Setelah acara selesai, aku pamit. Sedikit lega kulalui detik-detik mendebarkan. Aku bersyukur kepada Allah yang meloloskan diriku pada babak berikutnya dalam usaha mengamalkan sunah Rasulullah yang mulia ini.
Ternyata ujian belum selesai juga. Maisya didatangi keluarga besarnya dengan membawa lelaki yang akan dijodohkan dengannya. Lamaranku ditimpa oleh lamaran orang lain. Orang yang akan dijodohkan dengan Maisya masih punya hubungan keluarga. Mereka datang dengan mobil, membawa makanan banyak sekali, uang lamaran, dan juga perhiasan.

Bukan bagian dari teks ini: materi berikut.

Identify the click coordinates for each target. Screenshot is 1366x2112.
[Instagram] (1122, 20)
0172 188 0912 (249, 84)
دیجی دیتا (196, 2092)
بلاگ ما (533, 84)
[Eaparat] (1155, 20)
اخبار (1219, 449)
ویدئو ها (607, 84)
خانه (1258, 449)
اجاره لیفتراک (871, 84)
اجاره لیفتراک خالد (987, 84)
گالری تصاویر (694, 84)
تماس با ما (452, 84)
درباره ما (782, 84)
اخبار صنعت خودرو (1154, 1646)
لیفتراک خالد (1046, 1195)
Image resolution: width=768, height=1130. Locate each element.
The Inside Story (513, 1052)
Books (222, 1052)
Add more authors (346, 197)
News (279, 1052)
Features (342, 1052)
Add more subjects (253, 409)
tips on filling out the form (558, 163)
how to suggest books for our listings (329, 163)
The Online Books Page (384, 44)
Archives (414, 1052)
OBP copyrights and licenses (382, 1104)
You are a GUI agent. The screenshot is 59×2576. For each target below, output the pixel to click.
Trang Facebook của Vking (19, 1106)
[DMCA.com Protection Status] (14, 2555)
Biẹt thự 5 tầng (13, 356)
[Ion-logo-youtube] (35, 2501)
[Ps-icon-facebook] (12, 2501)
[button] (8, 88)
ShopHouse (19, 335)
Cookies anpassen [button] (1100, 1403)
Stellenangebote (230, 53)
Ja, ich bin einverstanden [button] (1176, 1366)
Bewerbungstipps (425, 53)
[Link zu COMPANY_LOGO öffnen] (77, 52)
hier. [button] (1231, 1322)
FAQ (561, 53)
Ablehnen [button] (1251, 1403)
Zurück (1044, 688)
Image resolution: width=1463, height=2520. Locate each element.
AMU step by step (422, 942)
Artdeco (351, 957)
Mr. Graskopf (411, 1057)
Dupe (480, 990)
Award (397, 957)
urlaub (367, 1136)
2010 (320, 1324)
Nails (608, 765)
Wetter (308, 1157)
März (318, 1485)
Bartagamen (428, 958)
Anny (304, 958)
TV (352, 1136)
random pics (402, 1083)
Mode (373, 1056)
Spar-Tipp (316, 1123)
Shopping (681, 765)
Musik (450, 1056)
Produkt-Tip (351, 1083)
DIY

Apa yang kubawa kemarin tidak ada apa-apanya dibanding dengan yang dibawa pelamar kedua ini. Tapi subhanallah, apa yang Maisya lakukan? Maisya tak mau menemuinya. Maisya tak menerima lamarannya.
Bahkan setelah rombongan itu pulang dan meninggalkan bawaan mereka sebagai lamaran untuk Maisya, apa yang Maisya lakukan? “Kembalikan semua barang bawaannya dan jangan ada yang menyentuh walau untuk mencicipi makanan, kembalikan dan jangan ada yang tersisa di rumah ini.” Aku dapatkan cerita ini dari kak Dahlia yang meneleponku.
Mendengar semua ini, tak terasa air mataku menetes membasahi pipiku. Padahal aku adalah lelaki yang selama ini selalu berpantang untuk menangis. Saat itulah aku mulai yakin bahwa Maisya harus kudapatkan, sekali pun harus menghadapi hal-hal yang menyakiti hatiku.
***
Beberapa hari kemudian aku mendapat telepon dari seorang ibu yang mengaku bibi Maisya. Ketika kutanya namanya dia tak mau menyebutkan. Malah dia nyerocos panjang lebar tentang acara lamaranku kepada Maisya. Dengan nada sinis dan tinggi dia mulai merayuku untuk membatalkan lamaranku. “Saya kasih tau ya! Kamu kan baru bekerja belum satu tahun, belum punya rumah dan mobil. Sedangkan Juli Jajuli (bukan nama asli) kan sudah punya kerjaan, rumah besar, mobil ada dua. Jadi, kamu batalkan lamaran. Biar Maisya menerima lamaran Jajuli. Kamu kan bisa cari yang lain.”
Hhh! Betapa mendidih mendengar ocehan sinis itu. Tapi aku langsung kontrol diri. Aku jawab dengan suara pelan dan sopan bahwa aku akan terima hal itu dengan ikhlas tanpa ada paksaan dari siapa pun. Sebelum kudengar langsung dari mulut Maisya, aku tak akan pernah membatalkan lamaranku. Gubrakkkk!, terdengar suara gagang telepon dibanting, padahal jawabanku belum selesai.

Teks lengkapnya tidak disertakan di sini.